Qu’écoutez-vous comme musique en ce moment ?

J’écoute plein, plein de choses. Je réfléchis… En ce moment, je travaille avec Lomepal, donc j’écoute beaucoup ce qu’il fait. C’est un rappeur de la bande à Nekfeu. Sinon, j’écoute beaucoup des bandes originales de films. Il y a un compositeur que j’aime beaucoup, c’est Jóhann Jóhannsson. C’est lui qui a fait la BO de « Premier contact », un film de science-fiction, avec des extraterrestres qui arrivent sur Terre. Et la discussion qui démarre entre les humains et les extraterrestres. C’est un super film. Et j’écoute toujours un peu de musique classique. Cela me reste de l’époque où j’étudiais au Conservatoire. J’adore Debussy, un compositeur de la fin du XIXe / début XXe siècle. Il a beaucoup composé pour le piano. Sa musique est très belle. Sinon, j’écoute et j’ai beaucoup aimé l’album de Nekfeu. J’adore ce disque. Dessus, il a invité un super musicien de jazz, Archie Shepp. C’est fou qu’il ait invité ce musicien. C’est un très très vieux monsieur. Une légende.

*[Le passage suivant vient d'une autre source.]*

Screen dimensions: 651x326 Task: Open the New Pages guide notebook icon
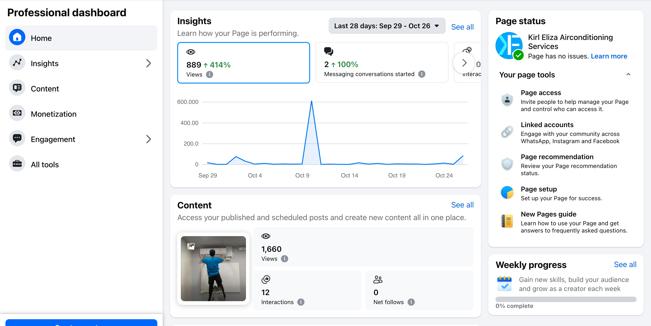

Avez-vous déjà fait des reprises de morceaux connus ?

Dans la musique électronique, on ne fait pas de reprises, plutôt des remixs. Mon tout premier remix, c’est celui du morceau « Still D.R.E. » de Dr. Dre. Je ne rappais pas dessus. J’avais juste repris l’instru et j’avais fait un autre morceau avec. Sinon quand j’étais ado, je faisais des reprises avec mes groupes de rock. Des reprises d’Oasis ou de Nirvana. C’est très important dans ta construction musicale de faire une reprise de Nirvana et de la jouer le 21 juin devant ton lycée ou ta fac ! (rires).

Avez-vous des projets de duo ?

Pas vraiment en fait. Je fais de la musique en solo, mes albums ou je produis de la musique pour d’autres personnes, dans le rap. Sinon je fais de la musique pour des pièces de théâtre, pour le cinéma, des documentaires ou des films. C’est ma manière à moi de collaborer. Donc ce n’est pas vraiment des duos. Plus des collaborations. D’ailleurs, je viens d’enregistrer un morceau avec un musicien électro qui s’appelle Jacques. Le morceau va sortir avant l’été.

Avez-vous déjà rencontré des stars ?

Cela dépend qui vous considérez comme une star. Alors, je n’ai pas rencontré Booba et je n’ai pas rencontré M. Pokora, puisque vous parliez d’eux tout à l’heure. Je n’ai pas rencontré Beyoncé non plus. Mais j’ai rencontré Nekfeu. J’ai même travaillé avec lui. Alors j’ai une histoire… J’ai un très bon ami, dont le pseudo de musicien est Stwo. Il a fait des instrus dans sa chambre et il s’est fait repérer sur Internet. Aujourd’hui, il fait des productions pour Drake et il est parti habiter aux Etats-Unis. Donc je connais un mec qui connaît des stars !

Avez-vous des sponsors ?

Je n’ai pas de contrats avec des marques, mais cela m’arrive parfois que des marques me donnent des instruments de musique ou des vêtements pour des photos.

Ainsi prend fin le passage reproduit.